» **Records shown**:
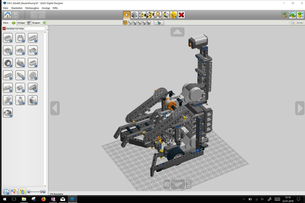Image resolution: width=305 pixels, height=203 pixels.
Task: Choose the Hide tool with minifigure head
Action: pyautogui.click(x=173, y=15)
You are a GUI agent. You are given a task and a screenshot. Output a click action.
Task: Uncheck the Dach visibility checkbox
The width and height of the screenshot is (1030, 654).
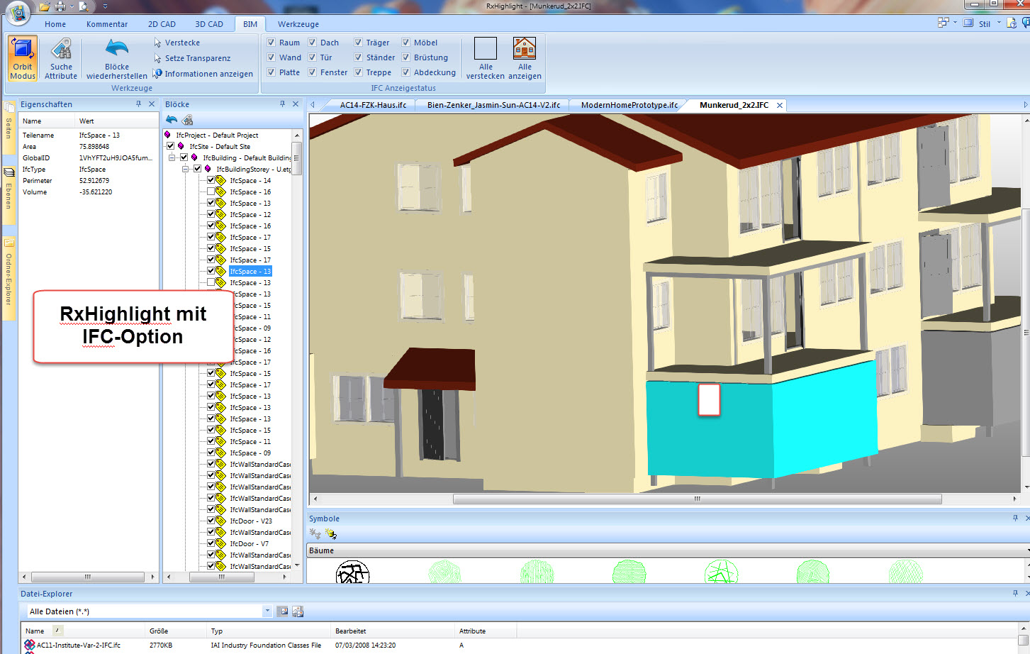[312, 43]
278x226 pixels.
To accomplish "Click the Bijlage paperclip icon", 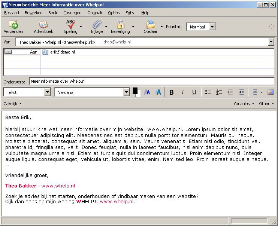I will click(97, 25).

---

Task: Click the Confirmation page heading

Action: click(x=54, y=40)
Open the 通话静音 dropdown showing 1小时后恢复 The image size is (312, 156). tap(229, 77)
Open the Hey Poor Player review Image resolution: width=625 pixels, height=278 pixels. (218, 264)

--

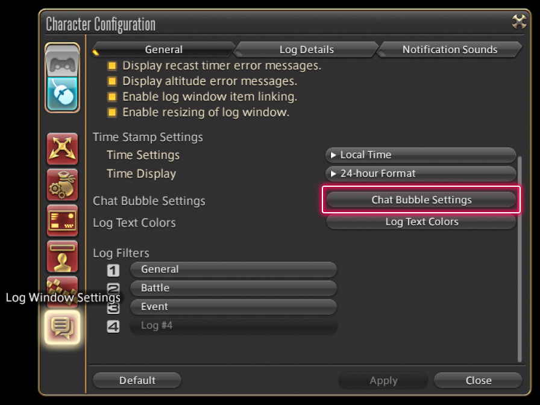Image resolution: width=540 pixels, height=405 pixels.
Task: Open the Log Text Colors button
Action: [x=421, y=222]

» **Instructions for the task**: Copy out the lines from the one containing "Task: Click the Confirmation page heading" up to and including the one containing "Open the Hey", replacing "Open" with "Expand" and leaving everything else unchanged.

» **Result**:
Task: Click the Confirmation page heading

Action: click(x=54, y=40)
Expand the 通话静音 dropdown showing 1小时后恢复 The image size is (312, 156). tap(229, 77)
Expand the Hey Poor Player review Image resolution: width=625 pixels, height=278 pixels. (218, 264)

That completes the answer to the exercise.